Task description — Extract every line of the records below that contains the word "checkmark", and copy each one in full.

Input rows —
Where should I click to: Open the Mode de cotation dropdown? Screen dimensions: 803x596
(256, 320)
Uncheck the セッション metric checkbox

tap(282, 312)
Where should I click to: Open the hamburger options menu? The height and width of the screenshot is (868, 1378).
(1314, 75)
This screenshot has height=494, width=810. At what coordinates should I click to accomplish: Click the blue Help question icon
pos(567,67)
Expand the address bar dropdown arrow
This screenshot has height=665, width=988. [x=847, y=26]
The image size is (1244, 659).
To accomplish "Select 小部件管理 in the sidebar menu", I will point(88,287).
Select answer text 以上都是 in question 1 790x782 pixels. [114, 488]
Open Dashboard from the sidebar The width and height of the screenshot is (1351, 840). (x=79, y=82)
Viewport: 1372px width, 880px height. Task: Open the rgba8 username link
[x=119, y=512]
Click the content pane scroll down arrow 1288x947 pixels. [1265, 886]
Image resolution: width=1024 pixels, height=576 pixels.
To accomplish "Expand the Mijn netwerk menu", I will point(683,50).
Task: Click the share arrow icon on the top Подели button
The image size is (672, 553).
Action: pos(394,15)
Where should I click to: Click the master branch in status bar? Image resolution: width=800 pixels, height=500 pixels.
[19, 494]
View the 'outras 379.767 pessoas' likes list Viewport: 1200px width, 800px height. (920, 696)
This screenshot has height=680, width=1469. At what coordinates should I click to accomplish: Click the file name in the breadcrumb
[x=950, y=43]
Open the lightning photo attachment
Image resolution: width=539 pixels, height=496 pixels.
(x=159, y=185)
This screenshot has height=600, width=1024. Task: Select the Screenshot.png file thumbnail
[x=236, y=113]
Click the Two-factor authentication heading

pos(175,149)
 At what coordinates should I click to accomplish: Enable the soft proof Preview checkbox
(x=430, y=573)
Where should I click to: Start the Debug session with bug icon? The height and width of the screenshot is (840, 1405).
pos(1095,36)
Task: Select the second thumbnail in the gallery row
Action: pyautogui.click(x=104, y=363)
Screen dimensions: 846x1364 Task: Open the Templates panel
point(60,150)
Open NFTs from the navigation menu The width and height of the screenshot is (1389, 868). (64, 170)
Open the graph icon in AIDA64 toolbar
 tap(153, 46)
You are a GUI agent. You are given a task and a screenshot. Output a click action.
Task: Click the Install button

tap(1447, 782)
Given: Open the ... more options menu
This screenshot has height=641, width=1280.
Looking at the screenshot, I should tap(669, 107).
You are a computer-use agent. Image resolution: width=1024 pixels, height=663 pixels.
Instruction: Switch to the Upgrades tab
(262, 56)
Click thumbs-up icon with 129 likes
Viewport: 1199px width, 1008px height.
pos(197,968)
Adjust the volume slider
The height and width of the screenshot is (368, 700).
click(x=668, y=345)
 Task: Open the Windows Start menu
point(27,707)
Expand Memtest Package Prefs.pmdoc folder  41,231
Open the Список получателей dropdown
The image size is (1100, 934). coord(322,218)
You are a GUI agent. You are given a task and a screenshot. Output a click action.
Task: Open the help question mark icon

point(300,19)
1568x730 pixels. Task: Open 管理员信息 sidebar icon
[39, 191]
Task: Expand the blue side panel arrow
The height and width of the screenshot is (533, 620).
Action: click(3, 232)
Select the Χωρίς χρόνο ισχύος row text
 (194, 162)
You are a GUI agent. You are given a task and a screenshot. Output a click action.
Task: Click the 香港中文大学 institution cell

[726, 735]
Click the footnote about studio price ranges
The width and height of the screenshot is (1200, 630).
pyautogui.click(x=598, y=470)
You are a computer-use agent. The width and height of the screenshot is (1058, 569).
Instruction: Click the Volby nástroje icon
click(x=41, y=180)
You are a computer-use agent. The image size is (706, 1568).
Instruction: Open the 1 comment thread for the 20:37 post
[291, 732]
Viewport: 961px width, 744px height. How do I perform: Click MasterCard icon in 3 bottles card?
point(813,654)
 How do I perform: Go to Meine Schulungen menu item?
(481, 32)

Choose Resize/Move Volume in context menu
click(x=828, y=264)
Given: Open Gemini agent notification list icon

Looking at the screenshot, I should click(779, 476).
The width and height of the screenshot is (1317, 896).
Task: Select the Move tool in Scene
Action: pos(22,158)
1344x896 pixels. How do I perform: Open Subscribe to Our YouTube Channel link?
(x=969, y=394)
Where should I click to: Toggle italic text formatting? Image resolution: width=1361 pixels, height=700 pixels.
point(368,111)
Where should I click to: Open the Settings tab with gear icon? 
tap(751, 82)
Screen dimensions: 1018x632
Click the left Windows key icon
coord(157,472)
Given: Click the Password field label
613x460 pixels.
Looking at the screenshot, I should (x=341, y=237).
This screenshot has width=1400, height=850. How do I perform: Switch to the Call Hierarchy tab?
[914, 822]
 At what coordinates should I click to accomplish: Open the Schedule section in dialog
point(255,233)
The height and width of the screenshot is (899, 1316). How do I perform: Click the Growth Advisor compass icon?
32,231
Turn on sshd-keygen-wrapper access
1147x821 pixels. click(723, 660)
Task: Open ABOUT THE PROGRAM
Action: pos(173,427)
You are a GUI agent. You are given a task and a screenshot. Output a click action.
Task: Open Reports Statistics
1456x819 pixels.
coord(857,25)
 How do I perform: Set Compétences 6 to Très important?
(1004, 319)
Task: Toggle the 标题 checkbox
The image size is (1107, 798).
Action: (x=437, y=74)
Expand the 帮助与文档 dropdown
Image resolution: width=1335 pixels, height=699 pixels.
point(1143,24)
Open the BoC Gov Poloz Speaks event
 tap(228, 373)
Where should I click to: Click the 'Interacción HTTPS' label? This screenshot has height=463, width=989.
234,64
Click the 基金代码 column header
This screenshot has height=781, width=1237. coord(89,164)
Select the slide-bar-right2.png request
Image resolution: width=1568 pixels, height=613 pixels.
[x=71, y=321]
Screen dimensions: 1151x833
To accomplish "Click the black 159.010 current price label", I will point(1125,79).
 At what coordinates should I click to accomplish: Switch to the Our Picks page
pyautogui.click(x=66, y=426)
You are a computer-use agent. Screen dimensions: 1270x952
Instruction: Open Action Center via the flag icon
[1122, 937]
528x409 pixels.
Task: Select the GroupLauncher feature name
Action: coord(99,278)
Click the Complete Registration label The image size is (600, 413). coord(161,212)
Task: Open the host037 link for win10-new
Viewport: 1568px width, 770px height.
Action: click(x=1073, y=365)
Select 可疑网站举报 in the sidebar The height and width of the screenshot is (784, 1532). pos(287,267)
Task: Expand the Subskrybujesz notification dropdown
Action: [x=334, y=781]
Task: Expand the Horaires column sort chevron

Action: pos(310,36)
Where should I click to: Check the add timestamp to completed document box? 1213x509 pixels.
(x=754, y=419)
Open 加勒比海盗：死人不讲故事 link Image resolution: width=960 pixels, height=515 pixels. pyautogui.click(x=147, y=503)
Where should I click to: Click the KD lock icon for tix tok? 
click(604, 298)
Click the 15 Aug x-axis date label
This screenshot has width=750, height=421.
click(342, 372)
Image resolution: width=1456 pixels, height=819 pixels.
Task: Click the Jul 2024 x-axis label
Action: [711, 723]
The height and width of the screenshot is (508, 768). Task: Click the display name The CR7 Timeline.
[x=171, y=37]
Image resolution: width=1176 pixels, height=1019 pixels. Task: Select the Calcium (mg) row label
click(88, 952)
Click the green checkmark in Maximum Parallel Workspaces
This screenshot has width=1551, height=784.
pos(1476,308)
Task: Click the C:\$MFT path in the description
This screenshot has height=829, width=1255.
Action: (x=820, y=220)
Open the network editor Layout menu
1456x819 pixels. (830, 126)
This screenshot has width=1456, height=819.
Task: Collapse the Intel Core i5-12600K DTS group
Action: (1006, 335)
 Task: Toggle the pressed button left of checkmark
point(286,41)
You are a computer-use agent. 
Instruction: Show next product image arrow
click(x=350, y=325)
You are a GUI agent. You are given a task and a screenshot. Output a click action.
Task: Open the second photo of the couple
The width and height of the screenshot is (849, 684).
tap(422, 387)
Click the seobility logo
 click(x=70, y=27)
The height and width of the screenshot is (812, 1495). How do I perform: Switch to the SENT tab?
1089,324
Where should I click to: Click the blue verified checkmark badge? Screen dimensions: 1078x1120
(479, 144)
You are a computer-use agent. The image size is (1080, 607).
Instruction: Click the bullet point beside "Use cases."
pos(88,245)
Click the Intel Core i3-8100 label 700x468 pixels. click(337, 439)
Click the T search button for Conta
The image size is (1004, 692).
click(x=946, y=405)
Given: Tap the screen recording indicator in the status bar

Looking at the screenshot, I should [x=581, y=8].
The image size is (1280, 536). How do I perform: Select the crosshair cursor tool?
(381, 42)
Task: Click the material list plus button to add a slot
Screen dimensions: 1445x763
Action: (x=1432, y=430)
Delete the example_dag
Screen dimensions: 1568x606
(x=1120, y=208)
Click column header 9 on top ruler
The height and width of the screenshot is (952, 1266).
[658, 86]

Exercise result —
Click the green checkmark in Maximum Parallel Workspaces
 Task: Toggle the pressed button left of checkmark
Where should I click to: Click the blue verified checkmark badge? Screen dimensions: 1078x1120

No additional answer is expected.